My new favorite cookbook, and nutrition philosophy which supports the idea that the old traditional diets were in fact quite healthy before we messed them up. We messed them up with processed foods and making fat the enemy. Fat is not the enemy. Corn syrup on the other hand could very well be!

You asked about the liver pate. It is very easy. you simmer, you puree and you bake in a water bath like custard. This is the Danish part of this post, well all of Europe actually. Pate could be like a battle over the poodle; just who had these wonderful treasures first?

If you click on these they will enlarge and you can read them. I love this little story about the blue bereted gascon eating his foie gras.

OK and now for the KD tweak on the dish. I did not have duck livers. So I used one half chicken liver and one half portebella mushrooms. For the wine I used extra dry vermouth. I also used chicken stock because that is what I had on hand. The thing about liver is preparing it. I really didn't know a whole lot about that. I know more about human anatomy...ewwwww.

I did use a scissors and snip the ligaments away and find the little gall bladder and remove that little bile filled yukky tasting thing. If I had questions about it I tossed it. If the liver looked fatty or unhealthy, tossed it. I was picky about this stuff, it had to be basically free from anything questionable. No, you do not want to see pictures.
Recipes from Grandmas book. You can see there is a lot of flexibility in this. Cooking times, what you put into it. The main thing is of course, butter, cream and wine. I did add some flour to mine because my Grandma always did. I only seasoned with salt and pepper for this first one. One warning about this, it does not smell good while it is cooking. It is however good when it is finished, how weird is that? These recipes actually call for pork fat. Where is Heidi anyway?
Also the good news is, that with the food processor we no longer have to grind and beat and all that other labor intensive activity. A blender will also work.

Now for the French...
This morning I really wanted French toast. Really really really, like I wanted it bad enough to make it. I make mine the way my Dad taught me. We were a family of cooks and bakers, everybody had something to do.
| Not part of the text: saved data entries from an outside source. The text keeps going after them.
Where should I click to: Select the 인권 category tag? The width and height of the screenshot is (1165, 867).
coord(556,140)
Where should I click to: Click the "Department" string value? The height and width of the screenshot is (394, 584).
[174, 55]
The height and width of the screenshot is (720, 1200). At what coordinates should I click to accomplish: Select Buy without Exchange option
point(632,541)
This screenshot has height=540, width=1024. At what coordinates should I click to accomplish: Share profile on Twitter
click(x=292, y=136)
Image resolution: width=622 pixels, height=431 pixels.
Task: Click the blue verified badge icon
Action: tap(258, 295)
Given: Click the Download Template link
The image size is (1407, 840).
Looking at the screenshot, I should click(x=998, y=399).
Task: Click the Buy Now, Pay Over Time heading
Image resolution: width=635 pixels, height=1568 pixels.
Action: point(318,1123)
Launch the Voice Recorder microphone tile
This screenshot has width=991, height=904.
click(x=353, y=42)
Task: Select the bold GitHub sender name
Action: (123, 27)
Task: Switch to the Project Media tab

Take some nice bread....*sigh* I'm already drooling, stomach is on the warpath. You can hear it right?
Place the slice into a mixture of beaten eggs with some milk and a little vanilla. Let it soak until it is
totally saturated. I even poke it with a fork to let more in. I know a lot of people like the dip and flip; but not me. Soak it till it could fall apart but doesn't.

Then you put it a frying pan and cook it until it is golden brown and it will puff up high, that is how you know the inside is done. You do this on a low fire it takes longer than the quick version but it is so worth it.

When it is golden brown like this, you plate it, you put a pat of real organic butter on it, go ahead use the real thing, and then you top it with this lovely golden sweet maple syrup. Maple syrup made by Rosie Kate and her family, from paint splashes, and shipped to you as a gift.

It doesn't get any better than this. When you read Nourishing Traditions you can eat it guilt free. You can eat a lot of rich delicious food and lose weight, just by eliminating the ones that harm and don't nourish. The body when treated right will reward you. This is my breakfast and I am losing weight. What did you have?